Chronicle of the Middle East and North Africa

Human Rights in Tunisia a Work in Progress

Human Rights in Tunisia
Demonstrators protest against the use of torture and show their support to the families of the victims in front of the Interior Ministry, in Tunis, Tunisia, 15 October 2014. Photo Imago Stock & People GmbH

Tunisia has fared badly on human rights issues since it gained independence in 1956, when a dictatorial government quickly replaced the old colonial power and prioritized state-building over emancipation. After dictator Zine al-Abidine Ben Ali removed the founding president Habib Bourguiba in 1987, he transformed the country into a closed police state where human rights activists, especially Islamists, were barely able to leave their houses. Until Ben Ali himself was toppled by the Arab Spring in 2011, Tunisia’s human rights ranking was consistently among the lowest in the world.

The country’s human rights situation entered a new and radically different phase on 14 January 2011, when Ben Ali fled to Saudi Arabia. All political prisoners were released and charges against them and thousands of activists were dropped in a matter of weeks. The new Tunisian authorities called in former opponents and veteran human rights activists, who became ministers and ambassadors. Not surprisingly, the first elected president after Ben Ali, Mohamed Moncef Marzouki, was a longtime exile and staunch human rights activist.

Tunisia is now the Arab world’s only democracy. It is home to the Arab Institute for Human Rights, and a refuge for many Arab – mainly Egyptian – human rights organizations that are unable to operate in their home countries. Yet it is still a work in progress, and respect for human rights has numerous flaws.

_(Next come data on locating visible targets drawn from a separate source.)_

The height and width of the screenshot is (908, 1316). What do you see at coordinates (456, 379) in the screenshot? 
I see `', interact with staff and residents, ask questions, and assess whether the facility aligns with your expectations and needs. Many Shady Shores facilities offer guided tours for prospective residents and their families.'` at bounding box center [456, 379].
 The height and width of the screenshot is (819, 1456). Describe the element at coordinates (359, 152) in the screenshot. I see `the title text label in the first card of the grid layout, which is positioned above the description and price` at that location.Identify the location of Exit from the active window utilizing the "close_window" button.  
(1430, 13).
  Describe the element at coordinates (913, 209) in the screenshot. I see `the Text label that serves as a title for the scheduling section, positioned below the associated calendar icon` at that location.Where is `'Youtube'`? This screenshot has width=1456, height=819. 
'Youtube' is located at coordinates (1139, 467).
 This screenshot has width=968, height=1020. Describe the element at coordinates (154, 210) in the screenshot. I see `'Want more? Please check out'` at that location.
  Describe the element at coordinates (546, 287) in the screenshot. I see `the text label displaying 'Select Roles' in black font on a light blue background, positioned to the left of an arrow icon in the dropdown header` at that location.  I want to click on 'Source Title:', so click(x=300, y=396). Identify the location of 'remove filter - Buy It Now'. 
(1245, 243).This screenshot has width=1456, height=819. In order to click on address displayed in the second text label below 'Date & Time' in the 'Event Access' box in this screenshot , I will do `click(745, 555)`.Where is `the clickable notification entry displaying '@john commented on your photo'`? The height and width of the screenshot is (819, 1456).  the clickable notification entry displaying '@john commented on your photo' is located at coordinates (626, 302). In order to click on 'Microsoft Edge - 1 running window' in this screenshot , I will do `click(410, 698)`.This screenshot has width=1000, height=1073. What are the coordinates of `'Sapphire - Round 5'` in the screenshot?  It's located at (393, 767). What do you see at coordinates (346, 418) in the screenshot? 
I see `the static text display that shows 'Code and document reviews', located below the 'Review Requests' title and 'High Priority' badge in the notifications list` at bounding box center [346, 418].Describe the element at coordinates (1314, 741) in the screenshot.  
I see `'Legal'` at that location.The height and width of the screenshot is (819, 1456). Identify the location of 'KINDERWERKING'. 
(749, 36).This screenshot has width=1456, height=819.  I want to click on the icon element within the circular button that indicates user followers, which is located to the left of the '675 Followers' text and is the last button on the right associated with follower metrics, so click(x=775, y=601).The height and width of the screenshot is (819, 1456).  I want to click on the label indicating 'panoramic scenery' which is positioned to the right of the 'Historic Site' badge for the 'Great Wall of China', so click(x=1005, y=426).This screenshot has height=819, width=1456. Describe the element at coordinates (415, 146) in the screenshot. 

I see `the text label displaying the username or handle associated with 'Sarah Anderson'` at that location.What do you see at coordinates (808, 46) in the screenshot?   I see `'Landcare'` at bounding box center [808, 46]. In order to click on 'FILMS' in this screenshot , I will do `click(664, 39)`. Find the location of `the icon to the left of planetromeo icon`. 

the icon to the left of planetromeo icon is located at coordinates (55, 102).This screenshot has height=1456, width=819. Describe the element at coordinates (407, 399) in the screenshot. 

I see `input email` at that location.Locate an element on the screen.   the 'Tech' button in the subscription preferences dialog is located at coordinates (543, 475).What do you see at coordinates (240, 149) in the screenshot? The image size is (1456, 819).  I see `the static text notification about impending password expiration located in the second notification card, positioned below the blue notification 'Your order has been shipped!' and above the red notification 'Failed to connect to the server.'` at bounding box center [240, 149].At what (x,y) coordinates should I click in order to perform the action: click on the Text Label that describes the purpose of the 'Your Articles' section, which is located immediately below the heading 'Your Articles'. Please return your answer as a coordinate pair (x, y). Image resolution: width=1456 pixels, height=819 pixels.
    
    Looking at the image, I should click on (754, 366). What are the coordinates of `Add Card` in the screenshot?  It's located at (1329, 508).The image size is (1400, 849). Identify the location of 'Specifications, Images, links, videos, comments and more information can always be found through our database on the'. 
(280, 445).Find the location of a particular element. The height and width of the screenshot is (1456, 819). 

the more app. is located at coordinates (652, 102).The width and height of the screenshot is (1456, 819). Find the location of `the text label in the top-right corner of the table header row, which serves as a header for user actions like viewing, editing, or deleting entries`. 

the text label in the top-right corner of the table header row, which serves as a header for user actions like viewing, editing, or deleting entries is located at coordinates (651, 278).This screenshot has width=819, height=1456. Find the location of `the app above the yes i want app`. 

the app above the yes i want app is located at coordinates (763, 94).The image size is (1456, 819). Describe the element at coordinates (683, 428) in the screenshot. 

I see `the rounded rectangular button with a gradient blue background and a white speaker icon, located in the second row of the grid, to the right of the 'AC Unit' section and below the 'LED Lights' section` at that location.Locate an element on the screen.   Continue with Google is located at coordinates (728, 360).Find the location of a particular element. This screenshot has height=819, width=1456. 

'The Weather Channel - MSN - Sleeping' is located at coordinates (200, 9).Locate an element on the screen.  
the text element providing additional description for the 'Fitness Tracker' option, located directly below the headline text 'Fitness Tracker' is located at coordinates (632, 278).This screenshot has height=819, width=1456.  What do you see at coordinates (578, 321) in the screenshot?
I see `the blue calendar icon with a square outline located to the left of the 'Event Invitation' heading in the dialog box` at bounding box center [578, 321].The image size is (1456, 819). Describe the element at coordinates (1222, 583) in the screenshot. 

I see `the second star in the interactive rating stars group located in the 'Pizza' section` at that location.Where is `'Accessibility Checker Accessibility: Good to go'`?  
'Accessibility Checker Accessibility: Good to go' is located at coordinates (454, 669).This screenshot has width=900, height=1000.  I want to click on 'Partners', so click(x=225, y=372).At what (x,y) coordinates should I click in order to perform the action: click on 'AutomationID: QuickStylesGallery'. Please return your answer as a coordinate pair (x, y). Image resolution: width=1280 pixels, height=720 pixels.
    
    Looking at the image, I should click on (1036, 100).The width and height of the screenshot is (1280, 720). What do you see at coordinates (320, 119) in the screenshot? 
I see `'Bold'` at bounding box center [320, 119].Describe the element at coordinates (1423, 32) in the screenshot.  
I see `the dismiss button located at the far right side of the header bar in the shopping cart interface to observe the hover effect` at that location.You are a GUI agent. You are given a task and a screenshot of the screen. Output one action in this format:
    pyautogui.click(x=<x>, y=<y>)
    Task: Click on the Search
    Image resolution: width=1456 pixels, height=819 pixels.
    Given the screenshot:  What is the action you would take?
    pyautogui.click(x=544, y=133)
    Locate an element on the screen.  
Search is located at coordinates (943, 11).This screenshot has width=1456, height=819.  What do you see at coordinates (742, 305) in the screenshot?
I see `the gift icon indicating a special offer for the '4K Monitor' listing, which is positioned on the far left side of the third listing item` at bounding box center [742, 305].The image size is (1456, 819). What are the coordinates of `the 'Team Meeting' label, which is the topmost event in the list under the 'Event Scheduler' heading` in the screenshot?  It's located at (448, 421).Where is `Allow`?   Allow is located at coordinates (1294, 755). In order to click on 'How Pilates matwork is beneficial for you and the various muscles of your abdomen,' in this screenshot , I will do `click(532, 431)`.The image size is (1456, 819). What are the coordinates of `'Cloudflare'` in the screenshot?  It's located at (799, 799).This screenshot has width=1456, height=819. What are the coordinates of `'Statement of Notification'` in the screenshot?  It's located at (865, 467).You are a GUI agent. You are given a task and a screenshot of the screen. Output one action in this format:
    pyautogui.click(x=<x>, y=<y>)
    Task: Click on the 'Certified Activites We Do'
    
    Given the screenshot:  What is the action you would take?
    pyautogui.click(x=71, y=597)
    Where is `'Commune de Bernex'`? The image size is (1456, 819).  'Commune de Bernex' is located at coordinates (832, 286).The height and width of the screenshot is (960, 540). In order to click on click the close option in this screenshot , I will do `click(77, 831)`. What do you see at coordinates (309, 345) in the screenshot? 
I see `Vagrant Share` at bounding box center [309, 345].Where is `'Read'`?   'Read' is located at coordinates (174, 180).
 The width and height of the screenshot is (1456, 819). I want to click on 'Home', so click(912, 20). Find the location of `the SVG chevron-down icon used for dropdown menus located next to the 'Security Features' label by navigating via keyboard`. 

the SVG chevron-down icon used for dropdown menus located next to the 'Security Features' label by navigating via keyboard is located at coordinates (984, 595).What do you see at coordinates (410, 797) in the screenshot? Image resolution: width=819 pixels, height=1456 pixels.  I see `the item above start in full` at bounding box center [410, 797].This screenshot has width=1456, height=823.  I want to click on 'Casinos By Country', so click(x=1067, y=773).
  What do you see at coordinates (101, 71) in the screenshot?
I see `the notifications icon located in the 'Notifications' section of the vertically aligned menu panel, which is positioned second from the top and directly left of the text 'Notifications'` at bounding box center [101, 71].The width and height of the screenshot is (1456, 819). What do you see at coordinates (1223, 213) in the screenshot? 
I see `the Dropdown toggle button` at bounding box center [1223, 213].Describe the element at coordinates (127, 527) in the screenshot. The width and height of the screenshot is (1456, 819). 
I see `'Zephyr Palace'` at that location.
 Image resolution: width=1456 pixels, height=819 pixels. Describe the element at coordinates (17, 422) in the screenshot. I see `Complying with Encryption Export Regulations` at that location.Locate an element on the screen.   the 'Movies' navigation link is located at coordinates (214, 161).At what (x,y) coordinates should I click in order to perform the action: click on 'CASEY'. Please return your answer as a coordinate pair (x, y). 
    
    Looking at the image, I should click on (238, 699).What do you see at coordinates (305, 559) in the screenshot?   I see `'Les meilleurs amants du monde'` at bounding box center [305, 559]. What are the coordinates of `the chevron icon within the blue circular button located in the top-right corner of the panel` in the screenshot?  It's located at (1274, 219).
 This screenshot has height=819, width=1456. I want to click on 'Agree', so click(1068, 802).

Tunisian prisons are overcrowded, and there are reports of poor conditions, bullying, psychological abuse and rape. Police beatings of prisoners still occur and allegations have emerged of ongoing torture, although not systematic and politically motivated torture. Arrests are not always carried out in conformity with the law, and the judiciary can itself be biased or corrupt, leading to unfair and lengthy trials.

Some Tunisian laws are notoriously repressive. Under Law 52, smoking weed can send a smoker to jail for up to two years, and more than 8,000 (mostly young) people have been detained under the law. Adultery carries a prison term of up to five years and homosexuality is prohibited. Homosexuals caught having sex are systematically locked up, as in the case of a lawyer turned politician and his companion, who were arrested in a hotel room in the capital Tunis in 2013. At least seven men have been prosecuted in similar cases since September 2015.

Tunisia’s anti-terrorism law, promulgated in 2015 as a reshuffle of the 2003 text, has been widely criticized by local and international human rights organizations for the broad mandate it gives security forces and the judiciary in dealing with suspects, as well as its support of the death penalty. The text was rushed through parliament following the March 2015 attack on the Bardo Museum and the massacre at a Sousse beach resort three months later. Yet it was hard to question its irregularities, because of the ‘urgency and primacy’ of fighting terrorism.

In fact, since Tunisia has become the target of Islamic terrorism, the notion of ‘security before human rights’ has regained prominence; a déjà-vu of the Ben Ali era. The more frequent the attacks, the more entrenched that logic becomes. Ben Ali’s former officials and even the torturers in his notorious prisons have staged a comeback on the back of increasing terrorism. Moreover, some human rights activists, worried about the possibility of an Islamist take-over, are now advocating fewer liberties and harsher penalties in the war on terror.

An oft-heard argument in the Tunisian media is that terrorists do not deserve human rights. Some lawyers and intellectuals have called publicly for their execution and even their torture. Those who dare criticize this discourse risk being vilified in the press, another throwback to the Ben Ali era.

After the bloody attack by Islamic extremists in the southern town of Ben Guerdane in March 2016, a young soldier took a smiling selfie next to a dead terrorist. Those who criticized his actions were in a minority, and the Minister of Education himself congratulated the soldier and praised the selfie. This undermines Tunisia’s hard-won human rights, and threatens the future of democracy in the country.

Yet as bleak as the picture may seem, Tunisia is faring better than the rest of the Arab world. Police brutality is being countered with public campaigns, and the Interior Ministry frequently makes reparation. Hence, when a 27-year-old woman was raped by two police officers in 2012, she pressed charges and the two officers were sentenced to 15 years in prison. Similarly, when security forces mistakenly stormed a house in 2015, terrifying the residents, the victims went public with their story and the Interior Ministry was forced to issue an apology.

Tunisia has come a long way since Ben Ali’s repressive rule, but it still has a long way to go to become a country where human rights are fully respected.